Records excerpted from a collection
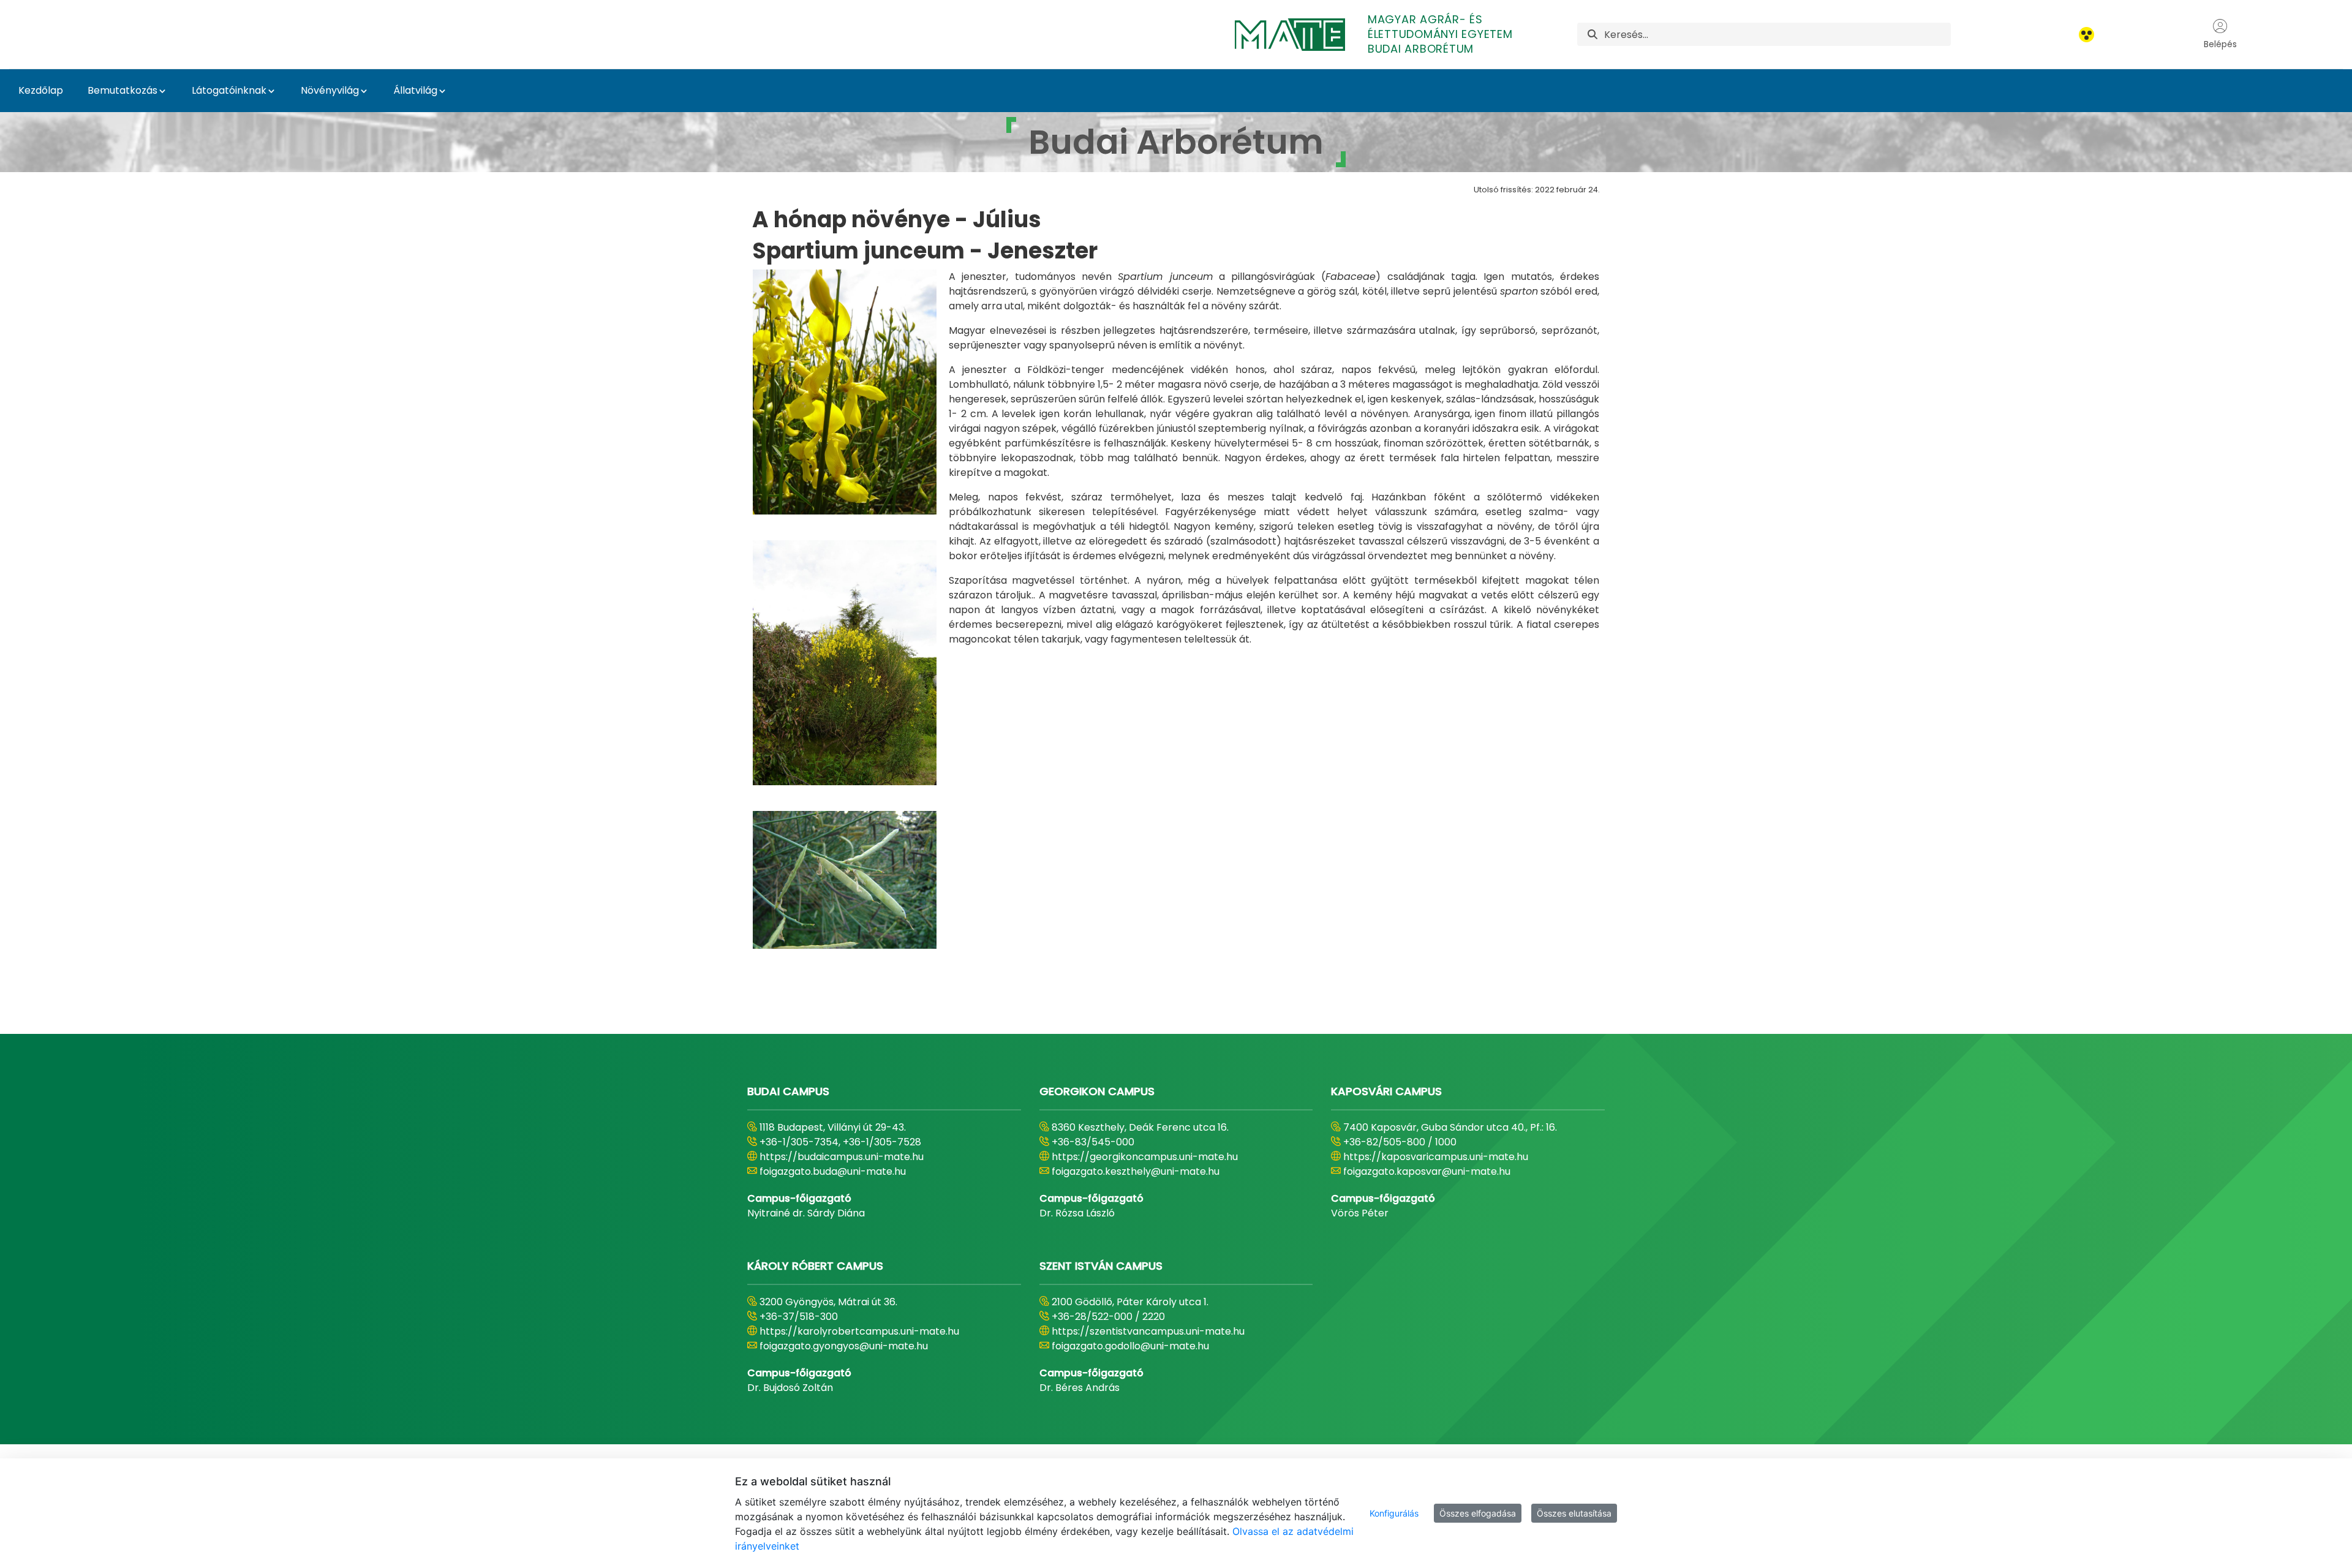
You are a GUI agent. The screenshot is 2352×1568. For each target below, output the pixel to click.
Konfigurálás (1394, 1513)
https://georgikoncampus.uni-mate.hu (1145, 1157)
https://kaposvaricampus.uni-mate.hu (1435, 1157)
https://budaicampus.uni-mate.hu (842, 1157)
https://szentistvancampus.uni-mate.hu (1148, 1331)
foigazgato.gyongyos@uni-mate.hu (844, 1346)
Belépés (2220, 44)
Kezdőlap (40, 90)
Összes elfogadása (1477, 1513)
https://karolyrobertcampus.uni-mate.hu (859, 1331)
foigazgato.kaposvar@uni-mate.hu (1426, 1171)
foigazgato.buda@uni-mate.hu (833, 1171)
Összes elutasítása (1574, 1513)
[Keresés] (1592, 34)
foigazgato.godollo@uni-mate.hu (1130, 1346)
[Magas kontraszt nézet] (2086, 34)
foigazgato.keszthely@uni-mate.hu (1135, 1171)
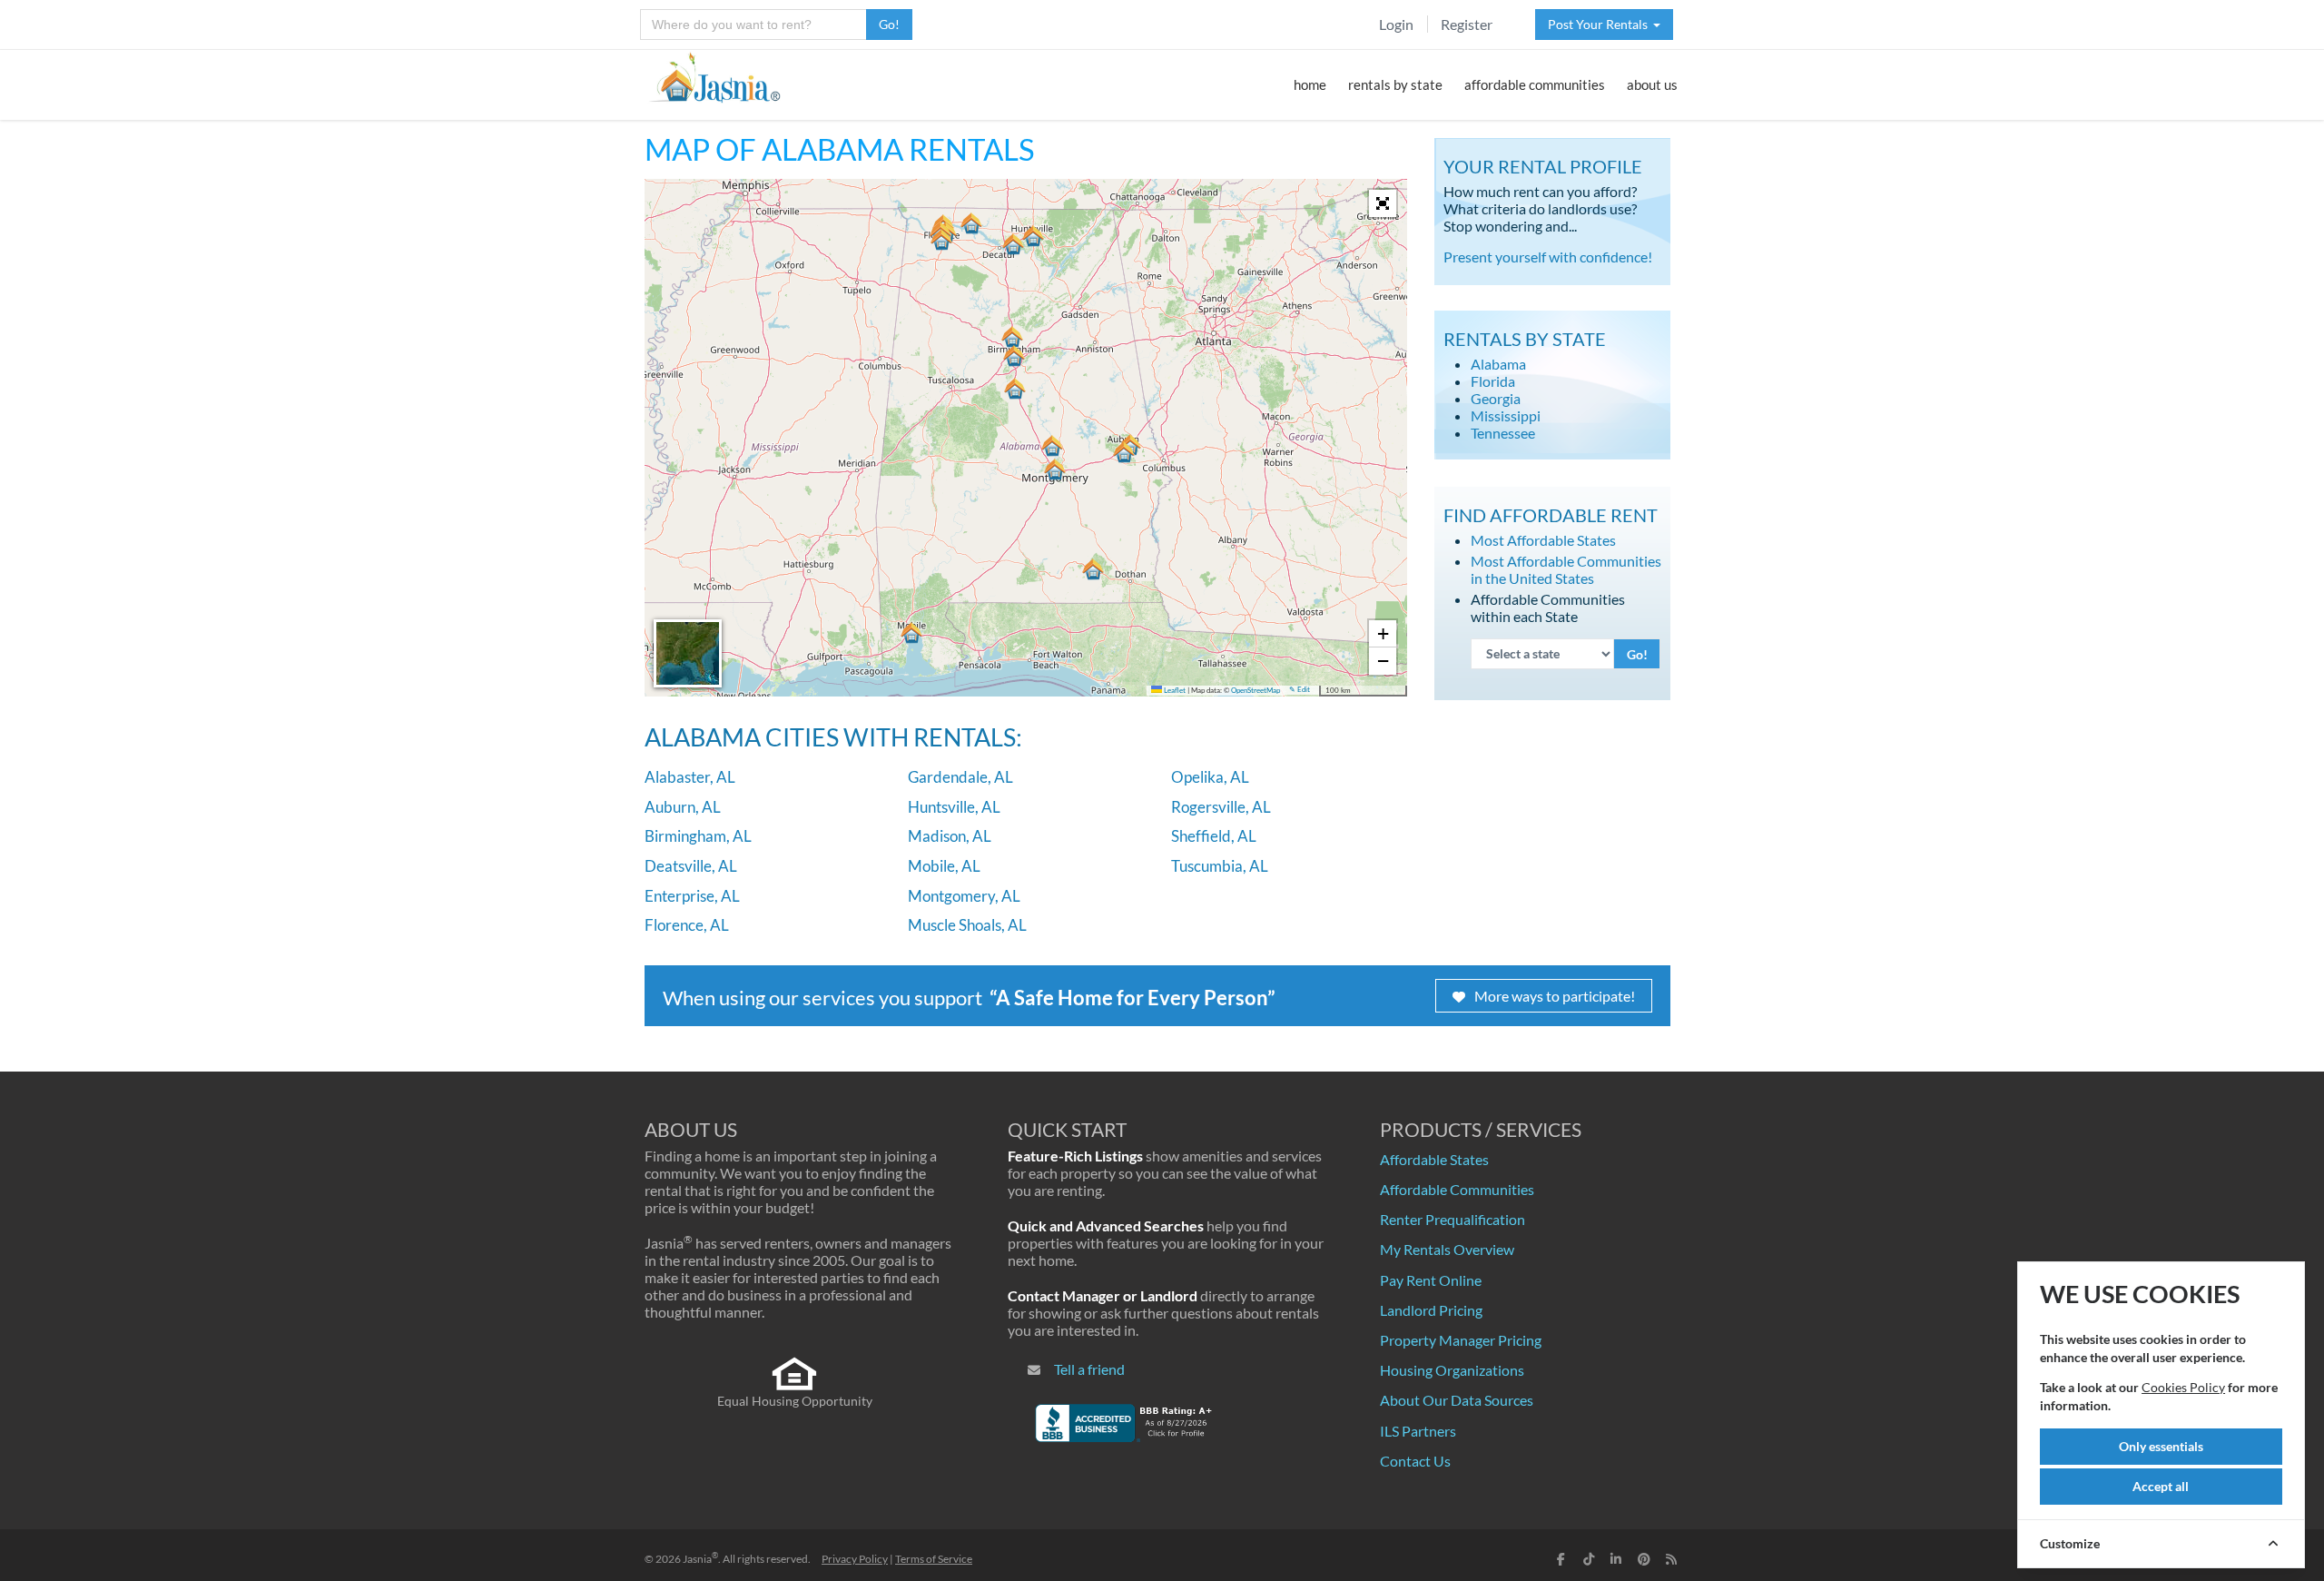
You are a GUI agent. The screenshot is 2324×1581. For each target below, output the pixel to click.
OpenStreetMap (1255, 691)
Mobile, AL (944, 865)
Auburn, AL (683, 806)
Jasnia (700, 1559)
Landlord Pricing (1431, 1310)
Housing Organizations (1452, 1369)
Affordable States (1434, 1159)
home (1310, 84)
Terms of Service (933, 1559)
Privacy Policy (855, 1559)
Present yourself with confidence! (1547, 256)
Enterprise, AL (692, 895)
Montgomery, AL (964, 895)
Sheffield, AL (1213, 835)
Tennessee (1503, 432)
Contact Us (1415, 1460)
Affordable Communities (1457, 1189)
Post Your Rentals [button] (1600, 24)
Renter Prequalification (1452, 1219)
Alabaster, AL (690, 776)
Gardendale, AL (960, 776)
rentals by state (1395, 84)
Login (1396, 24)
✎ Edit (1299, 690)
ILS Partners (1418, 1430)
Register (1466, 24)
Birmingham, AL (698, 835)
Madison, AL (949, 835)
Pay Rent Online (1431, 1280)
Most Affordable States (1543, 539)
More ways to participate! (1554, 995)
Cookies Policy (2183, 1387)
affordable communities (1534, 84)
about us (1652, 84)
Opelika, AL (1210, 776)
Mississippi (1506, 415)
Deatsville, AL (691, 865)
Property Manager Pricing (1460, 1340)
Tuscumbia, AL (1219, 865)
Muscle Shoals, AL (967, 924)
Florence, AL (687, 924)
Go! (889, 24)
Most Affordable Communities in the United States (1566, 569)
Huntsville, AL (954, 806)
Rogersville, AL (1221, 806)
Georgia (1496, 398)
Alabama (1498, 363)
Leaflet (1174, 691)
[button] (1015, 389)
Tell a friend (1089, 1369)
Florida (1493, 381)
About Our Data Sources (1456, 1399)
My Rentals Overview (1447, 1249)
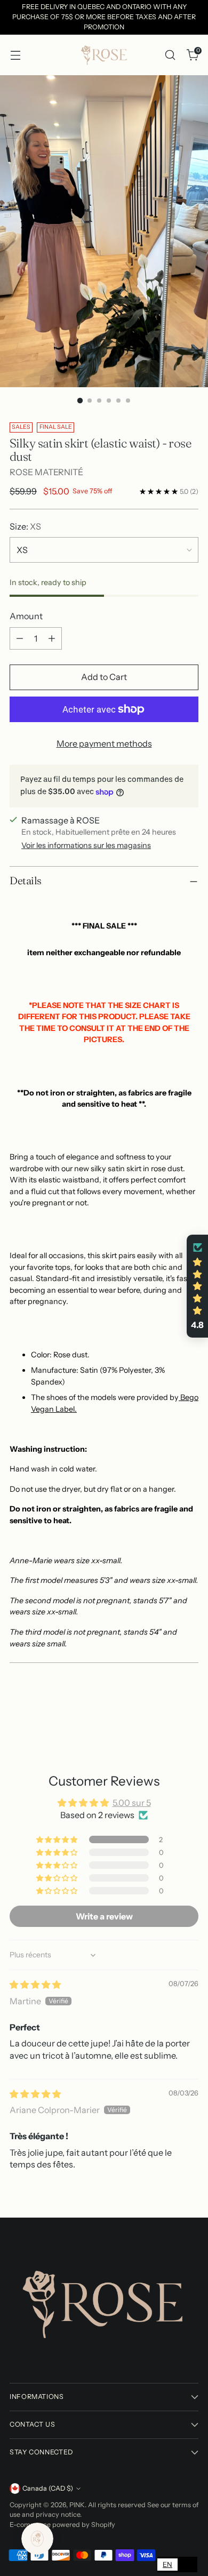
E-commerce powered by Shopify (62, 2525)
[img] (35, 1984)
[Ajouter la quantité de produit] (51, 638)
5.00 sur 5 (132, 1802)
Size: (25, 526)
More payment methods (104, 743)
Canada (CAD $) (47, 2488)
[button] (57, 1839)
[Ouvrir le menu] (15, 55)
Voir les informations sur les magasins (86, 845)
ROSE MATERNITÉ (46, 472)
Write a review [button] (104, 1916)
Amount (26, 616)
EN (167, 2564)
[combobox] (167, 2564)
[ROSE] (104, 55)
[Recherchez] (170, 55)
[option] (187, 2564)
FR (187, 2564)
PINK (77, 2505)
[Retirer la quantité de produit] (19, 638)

TO DO :: Nothing but the lines with "each" should be returned, copied from the entries above.

TASK SOLUTION ::
You are a GUI agent. The screenshot is 2352×1568. For each target below, output the pixel to click.
You are a GUI agent. The screenshot is 2324×1581. For each target below, output the pixel to click.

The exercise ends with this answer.